4.矯正治療に必要な設備や機械は揃っているか
矯正歯科医師は顎の骨の成長・発育を熟知した上で精密検査を行い、治療計画を立てます。お子様にとって最も効果的な矯正装置を選択するためには正確な検査結果が不可欠です。検査不足が原因で診断ミスや矯正治療の失敗にも繋がるため、事前の検査は正確に行わなければなりません。そのためには、矯正治療に必要な設備や機械が揃っていることが重要です。可能であれば下記の5つ全ての検査を行う歯医者さんでの治療をおすすめします。
・顔と口の中の写真撮影
・石こう模型(※1)による歯型のチェック
・パノラマX線写真(※2)の撮影
・頭部X線規格写真(セファログラム※3)の撮影
・その他(身体の成長状態のチェック、顎関節の動き、お口周りの筋機能の検査、噛み合わせの検査など)
※1 石こう模型
※2 パノラマX線写真
※3 セファログラム
歯医者さんによって設置されている機械や検査内容は異なり、検査は多岐にわたるため使用する機械も多くなります。どの機械を使用して、どのような検査を行うのか分かりにくいと思いますので、詳細は歯科医師やスタッフに確認してみると良いでしょう。

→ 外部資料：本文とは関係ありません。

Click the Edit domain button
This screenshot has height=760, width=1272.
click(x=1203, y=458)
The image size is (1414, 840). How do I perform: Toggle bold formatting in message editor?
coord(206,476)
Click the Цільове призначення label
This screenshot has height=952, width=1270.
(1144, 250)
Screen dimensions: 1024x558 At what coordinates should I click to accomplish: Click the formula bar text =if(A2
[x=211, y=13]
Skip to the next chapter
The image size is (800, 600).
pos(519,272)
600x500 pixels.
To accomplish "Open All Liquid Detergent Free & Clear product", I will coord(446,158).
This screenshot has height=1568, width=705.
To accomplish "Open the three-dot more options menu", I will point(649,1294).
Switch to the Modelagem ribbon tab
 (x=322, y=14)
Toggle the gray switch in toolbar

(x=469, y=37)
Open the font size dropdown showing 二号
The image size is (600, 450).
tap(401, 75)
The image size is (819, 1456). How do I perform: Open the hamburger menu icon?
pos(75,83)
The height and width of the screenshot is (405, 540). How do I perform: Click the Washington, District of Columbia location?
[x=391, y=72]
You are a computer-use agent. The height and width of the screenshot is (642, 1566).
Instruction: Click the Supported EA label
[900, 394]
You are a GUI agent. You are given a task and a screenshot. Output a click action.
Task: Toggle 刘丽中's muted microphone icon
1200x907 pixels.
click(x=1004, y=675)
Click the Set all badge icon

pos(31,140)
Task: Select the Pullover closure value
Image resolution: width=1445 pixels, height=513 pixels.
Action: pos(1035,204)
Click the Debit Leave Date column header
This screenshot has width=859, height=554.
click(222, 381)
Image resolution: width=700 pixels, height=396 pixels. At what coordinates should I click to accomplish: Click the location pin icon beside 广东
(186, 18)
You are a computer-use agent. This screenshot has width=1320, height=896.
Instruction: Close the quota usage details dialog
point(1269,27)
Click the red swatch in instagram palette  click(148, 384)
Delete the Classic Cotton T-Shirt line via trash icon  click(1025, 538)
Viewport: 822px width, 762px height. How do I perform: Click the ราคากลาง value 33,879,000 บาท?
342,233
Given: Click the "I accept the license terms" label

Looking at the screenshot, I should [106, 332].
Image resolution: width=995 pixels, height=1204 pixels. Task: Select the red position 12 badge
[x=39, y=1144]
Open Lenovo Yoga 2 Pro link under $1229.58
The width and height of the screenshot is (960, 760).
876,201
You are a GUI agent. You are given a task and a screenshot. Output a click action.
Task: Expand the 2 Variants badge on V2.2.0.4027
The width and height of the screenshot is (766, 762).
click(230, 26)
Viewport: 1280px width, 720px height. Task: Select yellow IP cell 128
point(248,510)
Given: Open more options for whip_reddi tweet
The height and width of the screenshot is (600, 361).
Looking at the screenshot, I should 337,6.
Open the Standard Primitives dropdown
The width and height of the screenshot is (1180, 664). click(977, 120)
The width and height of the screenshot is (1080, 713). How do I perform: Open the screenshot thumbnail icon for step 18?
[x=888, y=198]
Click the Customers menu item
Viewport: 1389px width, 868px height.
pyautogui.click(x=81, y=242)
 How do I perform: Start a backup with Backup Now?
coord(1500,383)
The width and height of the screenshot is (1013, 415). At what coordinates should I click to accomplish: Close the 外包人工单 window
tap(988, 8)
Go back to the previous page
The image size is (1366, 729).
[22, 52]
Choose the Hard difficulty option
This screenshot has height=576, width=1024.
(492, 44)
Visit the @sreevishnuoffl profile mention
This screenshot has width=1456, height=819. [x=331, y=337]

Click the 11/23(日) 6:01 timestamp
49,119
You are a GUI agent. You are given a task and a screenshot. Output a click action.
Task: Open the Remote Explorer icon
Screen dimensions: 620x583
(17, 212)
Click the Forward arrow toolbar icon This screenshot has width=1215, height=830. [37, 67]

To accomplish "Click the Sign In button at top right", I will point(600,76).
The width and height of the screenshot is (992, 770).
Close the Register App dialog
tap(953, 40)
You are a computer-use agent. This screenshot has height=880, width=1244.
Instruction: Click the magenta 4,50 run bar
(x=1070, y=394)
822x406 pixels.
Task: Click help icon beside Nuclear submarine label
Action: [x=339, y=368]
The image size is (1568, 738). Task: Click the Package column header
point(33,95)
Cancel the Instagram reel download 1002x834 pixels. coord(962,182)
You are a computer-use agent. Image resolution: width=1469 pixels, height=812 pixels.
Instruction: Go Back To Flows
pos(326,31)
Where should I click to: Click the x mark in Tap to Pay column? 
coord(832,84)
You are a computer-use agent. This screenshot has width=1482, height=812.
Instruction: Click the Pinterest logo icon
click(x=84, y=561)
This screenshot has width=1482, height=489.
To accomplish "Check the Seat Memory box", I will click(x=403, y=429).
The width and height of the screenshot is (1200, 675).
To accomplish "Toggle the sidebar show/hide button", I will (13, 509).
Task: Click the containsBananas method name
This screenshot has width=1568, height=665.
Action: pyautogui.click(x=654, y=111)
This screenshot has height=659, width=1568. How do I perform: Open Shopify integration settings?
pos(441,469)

お子様の歯の健康を保つためには、虫歯がなくても年に数回は歯医者さんへ行かなくてはなりません。整った歯並びや噛み合わせは虫歯や歯周病のリスクを下げるだけでなく、噛む、飲み込む、発音するなどのお口の機能や、呼吸器などの健康面にもプラスに働くことが考えられます。費用面だけで矯正歯科を選ばず、担当歯科医師の人柄や経験、通院するためのアクセスの良さなども考慮して選ぶ必要があります。歯科医師が異なれば、診断内容や治療方針も異なる場合がありますので、なるべく複数の矯正歯科でカウンセリングを受けてみましょう。不安を抱えたまま診療や治療を受けることのないよう、またお子様も親御様も安心して長く通院できるような相性のよい歯医者さんと出会えるよう、焦らず慎重に探してくださいね。